I want to begin, however, by making some rather neutral but important points. You age of communications has significantly altered public and private life, so that for example by mail Ruburt might receive as many petitions as the king of a country in times past. People of no other age, historically speaking, have had to contend with the dimensions of public exposure that are now possible.

The public man, the man of letters, et cetera in other centuries, and the public man say of Rome, or of the Middle Ages, or of the 19th Century, involved personal interactions with the public, but in very limited, controlled situations. The private image of the person was largely unknown. A king could travel through his own lands and not be recognized if he wanted it that way, for no television screen flashed his image into the homes of his people. The line between the public and the private was much more clearly drawn. There is much more that could be said, but I simply here want to mention that such issues demand far more of a gifted personality.

[... 2 paragraphs ...]

I am not making value judgments of my own here in the following remarks. His subconscious, however, knowing its own beliefs which were given it by the conscious self, after all, feels highly threatened, for it knows not more about Ruburt than he does, but more than Ruburt will admit he knows. He expects himself to do such things, and the minute he gets better, he says, he will go thusly out into the world.

[... 7 paragraphs ...]

The exaggerated fears carried threats not simply of scorn, but as you so clearly put it the other evening “Those people would burn us at the stake if they had the chance.” To save Ruburt from such possible assassination, the symptoms were not considered too strong a measure. But in the face of that kind of exaggerated threat they were considered very strict, but reasonable enough under the conditions. The subconscious was not too pleased with them.

[... 1 paragraph ...]

(10:15. I told Jane about my insight, involving her eyes and “Unknown” Reality. She agreed. We’d finished with Volume 1 in early 1977—February, say, and she recalled that by March she’d started having eye trouble. But what’s the connection between eyes and the threat of exposure? I told her she didn’t have to answer the question now. It should be listed, though.
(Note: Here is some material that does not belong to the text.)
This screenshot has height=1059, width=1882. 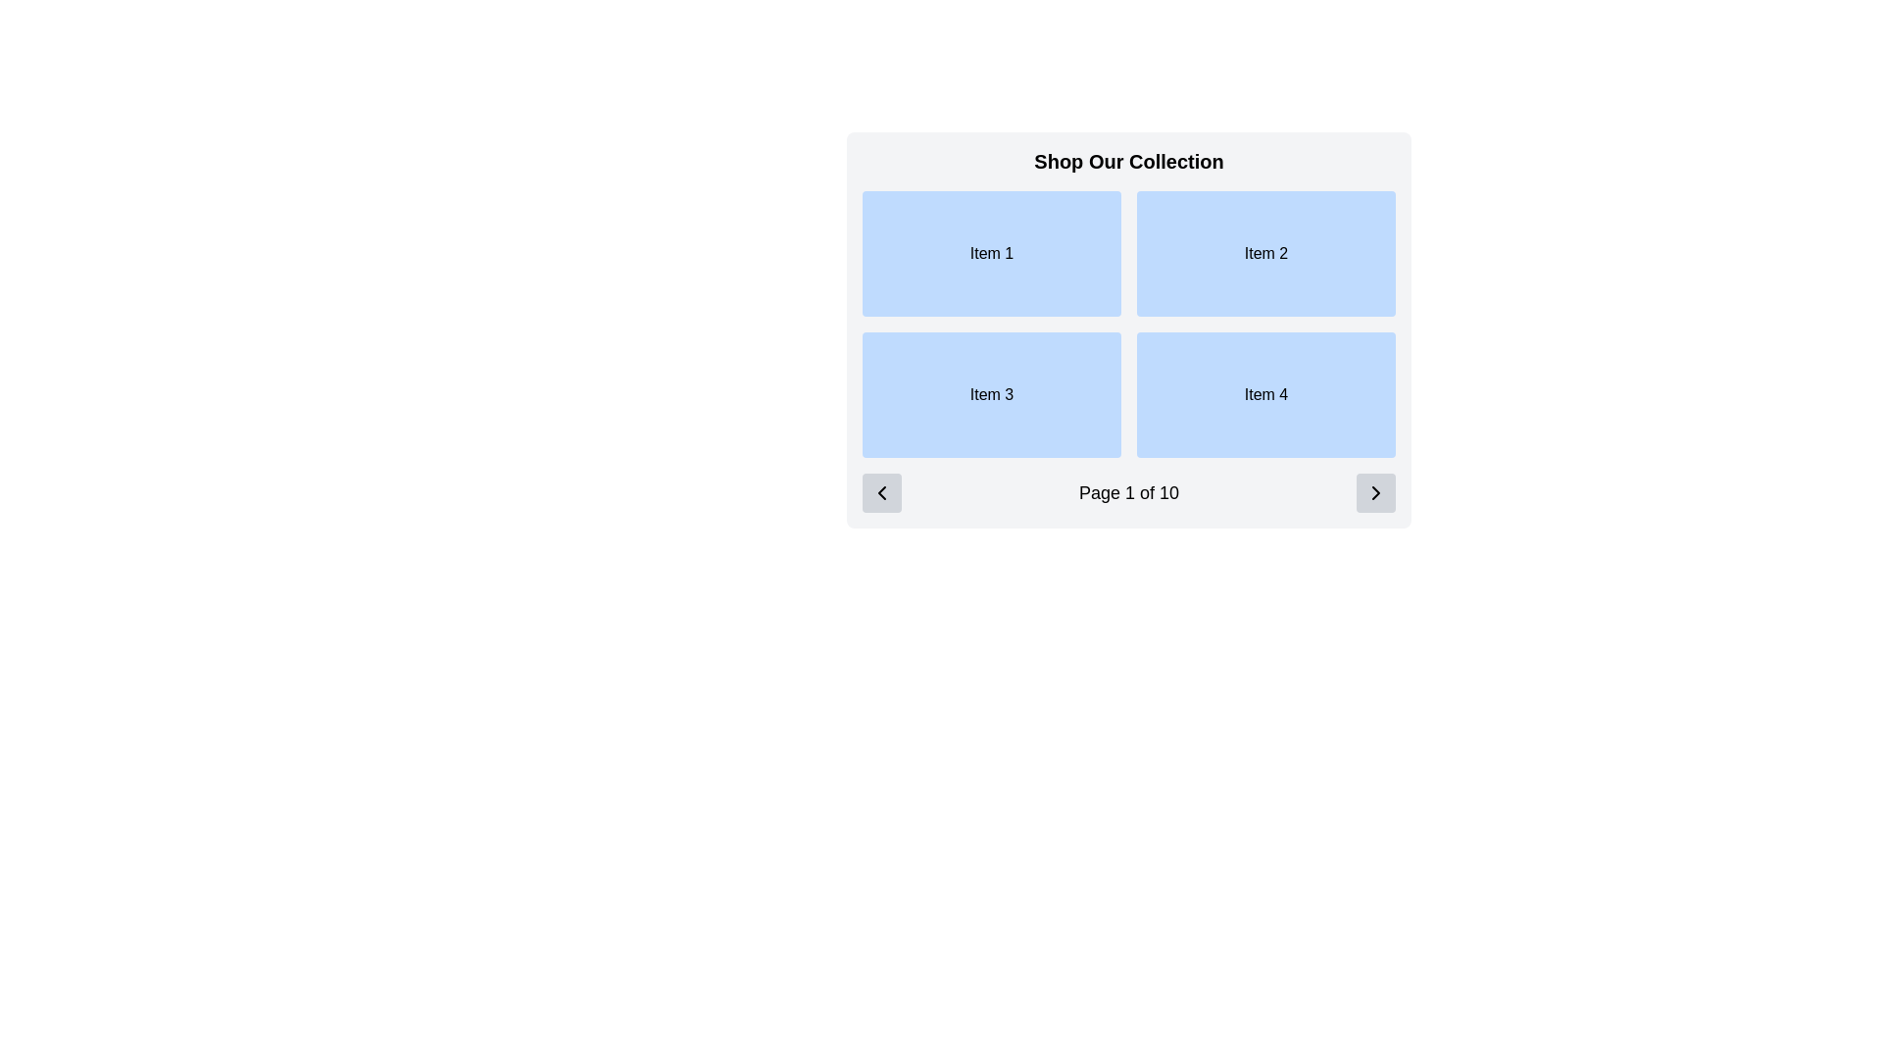 I want to click on the rightward facing chevron icon located at the bottom right corner of the interface, so click(x=1374, y=491).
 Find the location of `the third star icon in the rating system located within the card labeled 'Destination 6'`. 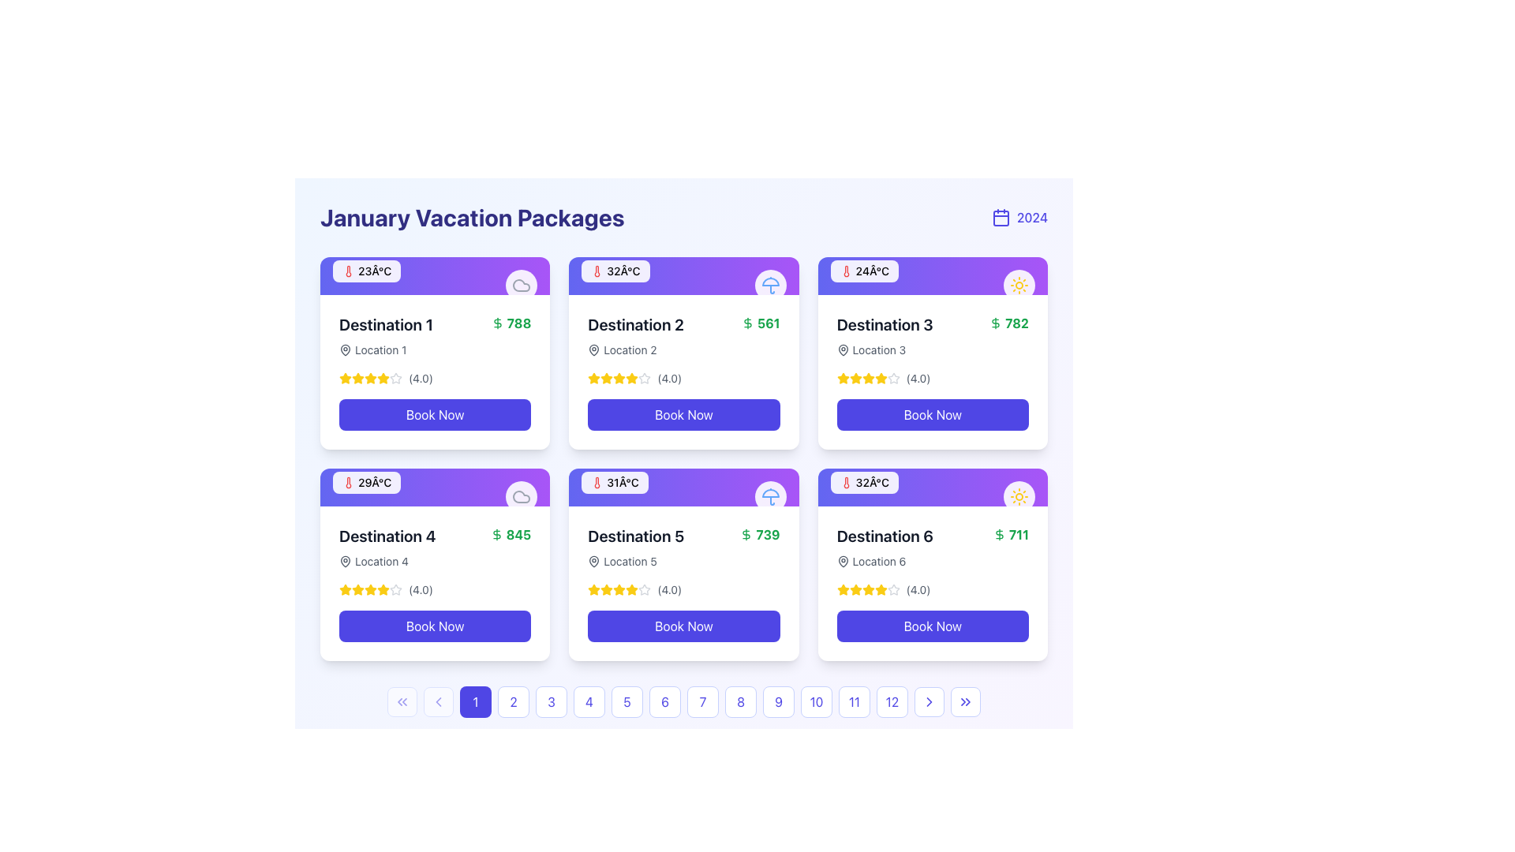

the third star icon in the rating system located within the card labeled 'Destination 6' is located at coordinates (880, 590).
(Jane was getting that “slightly sicky feeling in my stomach” as we talked about fears. I got her a glass of milk. “I’ll do what I can about the session,” she said. She was yawning again and again. I reminded her of my two questions from Monday’s session, plus the one about my reaction to the mail today. Seth didn’t go into the first two, but the following material did have to do with reactions to those who wrote us. Resume at 10:27.)

Now: Ruburt has had nearly enough for this evening, considering today’s activities, but I will get to all of your questions in the very near future.

You have those down, but I want to mention some matters you are not aware of.

Ruburt became frightened, for example, of out-of-body travel when he began to get it in his head that “all the nuts” were doing it too, and that out-of-body activity involved him in an inner public environment, in which he might meet “all those fools” who were then not bound by physical restraints. He did not fear death, for example, at the hands of others, then, but too close emotional contact. He felt people “could get at him” that way.

[... 5 paragraphs ...]

Give us a moment.... Fears turn into severe anxiety, however, formless, when they are not identified and understood. The Silent Gallery people epitomized Ruburt’s fears in a fashion, and though I have given material in several ways pertaining to the fears, Ruburt never consciously acknowledged them, but shoved them under. The subconscious should be reminded of the help that is available from the source self, for its fears began before it had that information, and the fears themselves caused blocks that prevented assimilation of the knowledge later.